▶ ИСХОДНЫЙ ТЕКСТ
· · · ·

Челябинские крестьяне до революции могли надавить на власть даже в религиозном вопросе

12 Января 2015
Челябинские крестьяне до революции могли надавить на власть даже в религиозном вопросе

История складывается из малых эпизодов. В этом и есть ее вкус. Об одном из таких эпизодов южноуральской истории мы расскажем в нынешней публикации

История складывается из малых эпизодов. В этом и есть ее вкус. Об одном из таких эпизодов южноуральской истории мы расскажем в нынешней публикации.

Осенью 1777 года в Верхнеувельской слободе разместился на винтерквартирах (то есть зимних квартирах) донской казачий полк. Для нас это важно лишь постольку, поскольку вместе с полком сюда прибыл и его командир, полковник Греков, который и является одним из героев истории, которая будет рассказана дальше.

Неучтивое обращение

Итак, однажды по главной улице Верхнеувельской слободы шел полковник донских казаков Федор Греков вместе со старшинами своего полка. Направлялся он к лавке челябинского купца Кокшарова, который, видимо, как раз приехал в слободу.

Но все-таки предоставим слово самому полковнику: «Сего сентября 26-го числа, то есть в день на представление светаго апостола и евангелиста Иоанна Богослова, Верхнеувельской слободы Георгевской церкви священник Иоанн Третьяков не служа не точию утреньной или литоргии, но и часов совсем не было, а находится завсегда в безобразии и в большом пианстве».

Нужное настроение у адресата послания создано, священник Третьяков уже охарактеризован с «лучшей» стороны. Дальше, по словам полковника, было так: «Идучи я в той день полку моего со старшинами… а вышепомянутый Гергевской церкви священник Третьяков, вышедши из питейнаго дому на улитцу и стал напротив меня среди той улитцы, разверня полы, и начал тайным удом помахивать». Такого безобразия Греков не стерпел и, подойдя к Третьякову, сказал: «Как вы неучтивы».

Дальше случилась неприятность: «но он, священник Трятьяков, напротив того назвал меня мужиком, сверх того еще повторил: «я не буду таковаго мужика никогда слушать, но и протопопа не слушаю». А как известно, что я моей Государыне полковник и вверен мне в командование полк». Напомним, для донского казака слово «мужик» являлось оскорблением, поскольку он не мужик-крестьянин, а вольный казак. А уж для казачьего полковника тем более. В общем, Федор Греков просил Челябинское духовное правление, в чьем ведении находился священник, принять меры.

· · · ·

▶ ИСХОДНЫЕ ДАННЫЕ
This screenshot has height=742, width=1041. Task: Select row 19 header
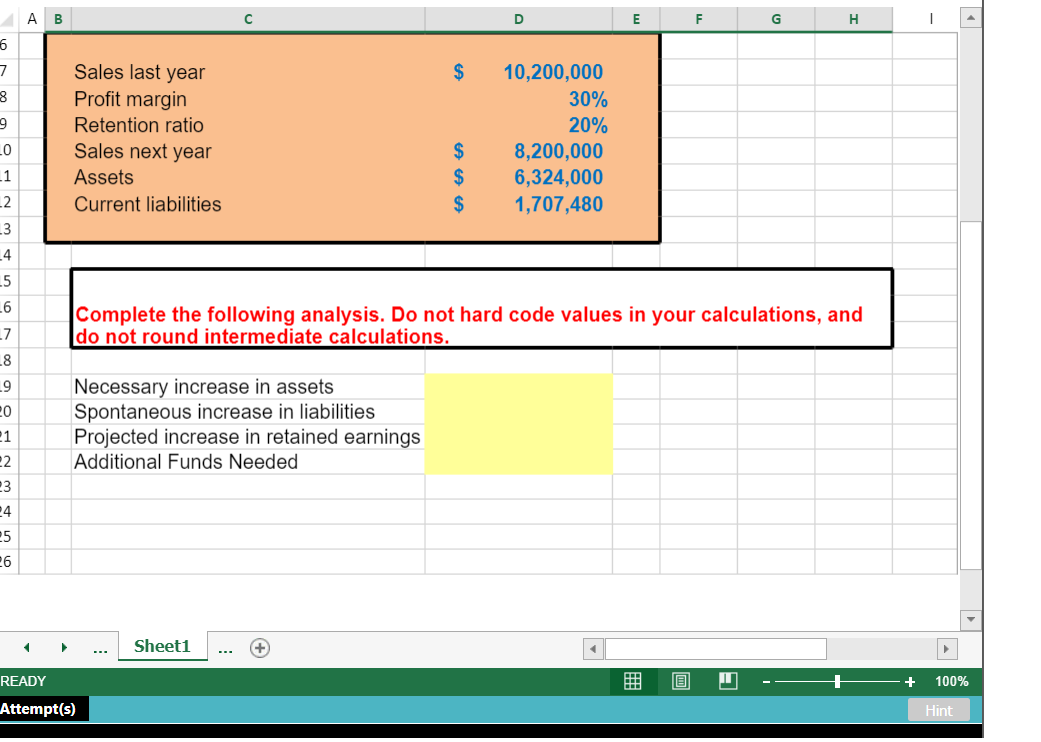8,386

· · · ·

▶ ПИСЬМЕННОЕ ЗАДАНИЕ 1
Как передать суть статьи о полковнике Грекове в двух предложениях?
▶ ПИСЬМЕННОЕ ЗАДАНИЕ 2
Верны ли по статье о полковнике Грекове следующие утверждения? Ответьте «да» или «нет» на каждое и подкрепите ответ дословной цитатой из статьи.
(a) Донской казачий полк разместился в Верхнеувельской слободе весной 1777 года.
(b) Греков направлялся к лавке челябинского купца Кокшарова.
(c) Священник Третьяков назвал Грекова мужиком.
▶ ПИСЬМЕННОЕ ЗАДАНИЕ 3
Напишите продолжение статьи о полковнике Грекове, начиная сразу после ее последнего предложения.

▶ ОТВЕТ 1
Осенью 1777 года в Верхнеувельской слободе встал на зимние квартиры донской казачий полк, которым командовал полковник Федор Греков. Священник Иоанн Третьяков, выйдя из питейного дома, повел себя перед полковником непристойно и назвал его мужиком, и Греков попросил Челябинское духовное правление принять меры.

▶ ОТВЕТ 2
(a) Нет: «Осенью 1777 года в Верхнеувельской слободе разместился на винтерквартирах (то есть зимних квартирах) донской казачий полк».
(b) Да: «Направлялся он к лавке челябинского купца Кокшарова».
(c) Да: «он, священник Трятьяков, напротив того назвал меня мужиком».

▶ ОТВЕТ 3
Призывал к «беззаконству»

В материалах допроса священника мы можем оценить версию другой стороны конфликта. Фрагмент из сообщения полковнику Грекову из Духовного правления я приведу целым куском, поскольку он, в общем-то, понятен и довольно колоритен: «в день на представление святаго апостола и евангелиста Иоанна Богослова он, священник Третьяков, в питейном дому не бывал, а только с соседями своими гулял. А как Ваше высокоблагородие шли по улице со своими старшинами к лавке приезжаго чилябинскаго купца Кошкарова, то он священник на пустырище, расстоянием от Вашего высокоблагородия тако как в пяти саженях, стоя к вам идущим спиной, мочился, а прежде тово Ваше высокоблагородие не видал. И как Вы изволили ему сказать: «Что ты священник дурно так делаешь, на улице ссышь?», на то он сказал: «Вода волю взяла». На что Ваше высокоблагородие говорили: «Зачем сего дня службы не было?», на что он, Третьяков, отвечал: «что Ваше высокоблагородие не ходите в церковь». С чего Вы изволили приказать ево привязать к верстовому столбу, и самым делом был он привязан назад руками, и когда ево священника привязывали к столбу, то он тогда называл Ваше высокоблагородие мужиком таким образом: «зачем священника вяжете к столбу, потому что против священства Вы мужик», а того не повторял, что не думаю такова мужика слушать».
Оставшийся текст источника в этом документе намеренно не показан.